Pre-deployment is crucial – even during the testing phase, you can realize that you are making the wrong decisions, leading to over-engineering complex disasters. Fixing that later is more than awful. Fundamental elements must remain fundamental, like basic arithmetic (adding and subtracting). You can’t have complex stuff in your head if you want to operate at scale. This is valid for any software engineering and, of course, for networks. 

It’s worth mentioning that we’ve also evaluated Batfish for configuration analysis. But, from what we’ve tested, it wasn’t mature enough for Cumulus Linux – we encountered unexpected parsing failures like Parse warning This syntax is unrecognized. Hence, we will go back to Batfish next year to double-check if everything is fine with our configuration. 

Deployment

This is mostly the same as in the initial automation journey. Jenkins pushes changes to production if all pre-deployment validation is green and the pull request is merged in the master branch.

To speed up deployment, we use multiple Jenkins slaves to distribute and split runs between regions to nearby devices. We use an out-of-band (OOB) network that is separated from the main control plane, which allows us to easily change even the most critical parts of the network gear. For resiliency, we keep the OOB network highly available to avoid single points of failure and keep it running. This network is even connected to multiple ISPs.

If we lose the OOB network and the core network reachability, it probably means data center issues. Unfortunately, we don’t run console servers or console networks because it’s too expensive and security-critical. 
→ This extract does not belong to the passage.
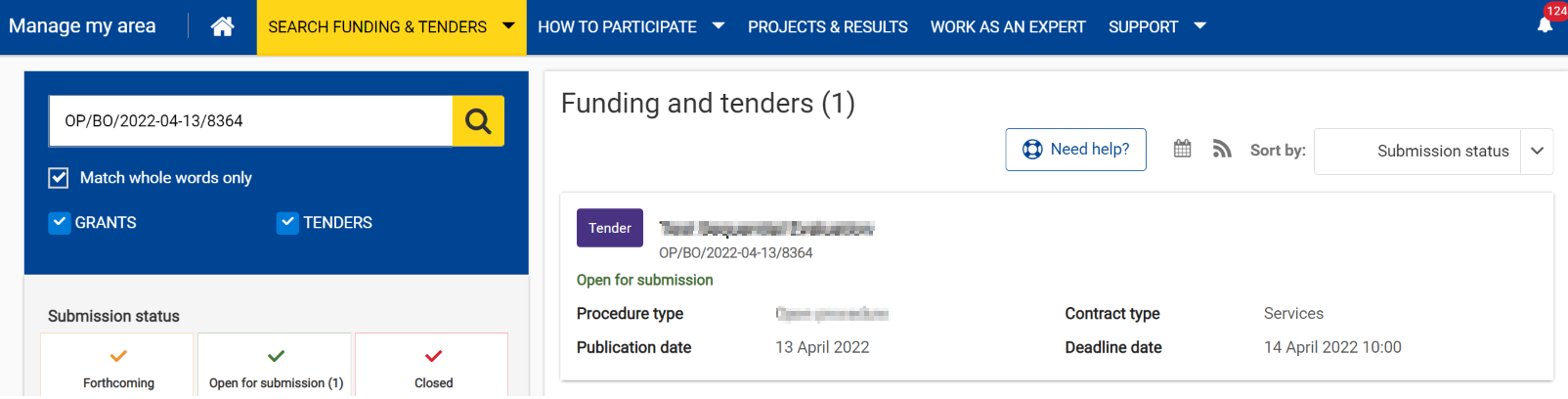Click the Need help? button
This screenshot has width=1568, height=399.
[x=1075, y=150]
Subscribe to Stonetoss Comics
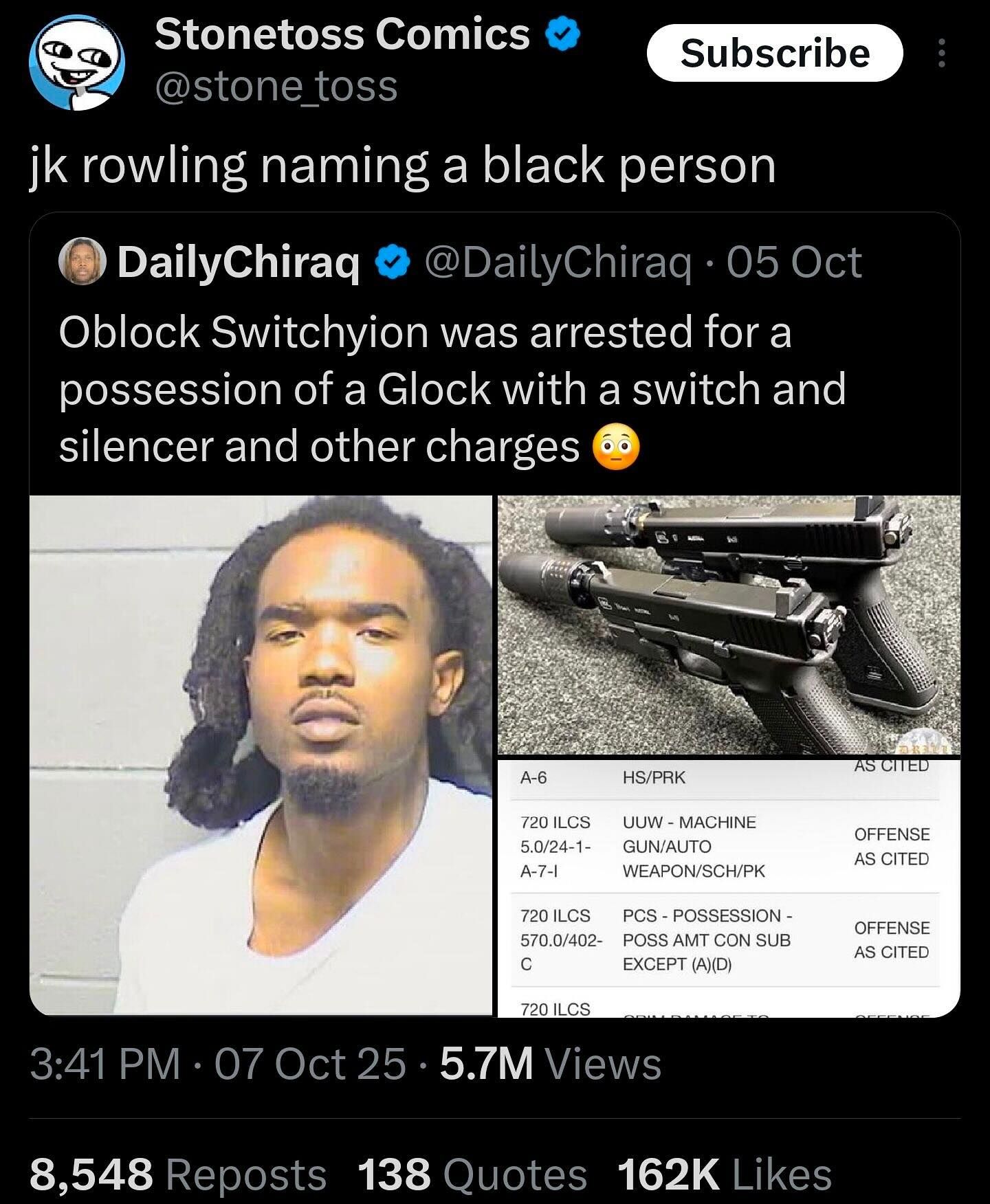Viewport: 990px width, 1204px height. click(774, 53)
Every pull request checks if the Ansible inventory has been correctly parsed, whether the syntax is correct. We run ansible-lint to comply with standardization. We also rely on Git a lot. 

Every commit is strictly validated, and, as you should notice, we use additional tags like Deploy-Tags: cumulus_fr, which says to only run Ansible tasks with this tag. It’s here to explicitly tell what to run instead of everything. 
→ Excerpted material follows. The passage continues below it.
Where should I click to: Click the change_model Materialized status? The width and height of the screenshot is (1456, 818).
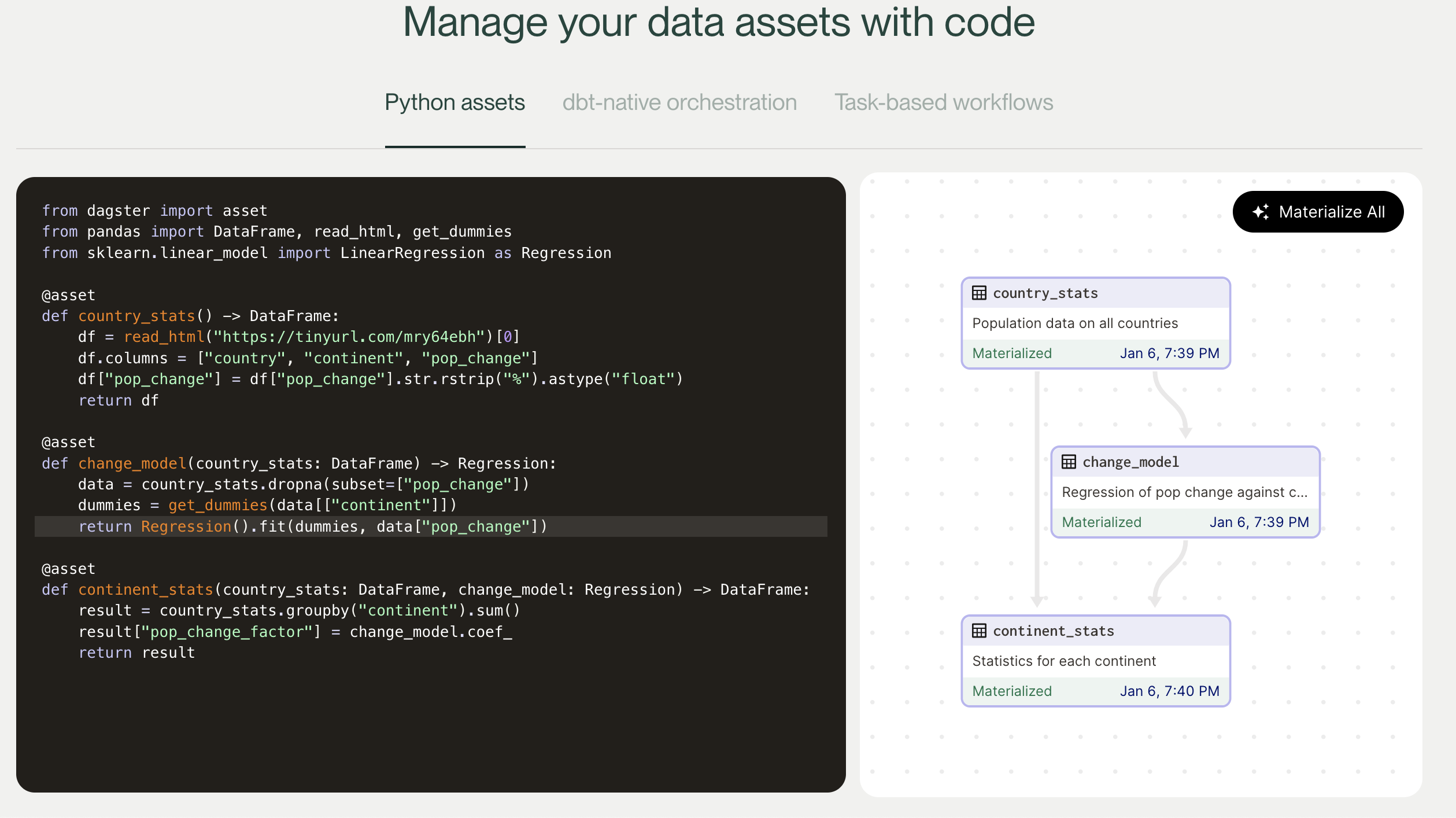click(x=1101, y=522)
We also have the Deploy-Info: kitchen Git tag, which spawns virtual data centers in a Vagrant environment using the kitchen framework, and you can check the state in the pre-deployment stage.  

Post-Deployment

Post-deployment validation is done after deploying changes to the network to check if they had the intended impact. Errors can make it to the production network, but their impact is usually lowered. Hence, when the changes are pushed to the devices, we instantly run the same pre-deployment Suzieq tests to double-check if we have the same desired state of the network. 

What Have We Learned?

We are still learning as it’s a never-ending process. For now, we can more safely push changes to production because we have a layer that provides a bit of trust about the changes being pushed to production. If we trust our network, why shouldn’t our clients? At Hostinger, we always try to build services, networks, and software anticipating possible errors. That means always being prepared if your software or network fails someday, so you can fix it as soon as possible. 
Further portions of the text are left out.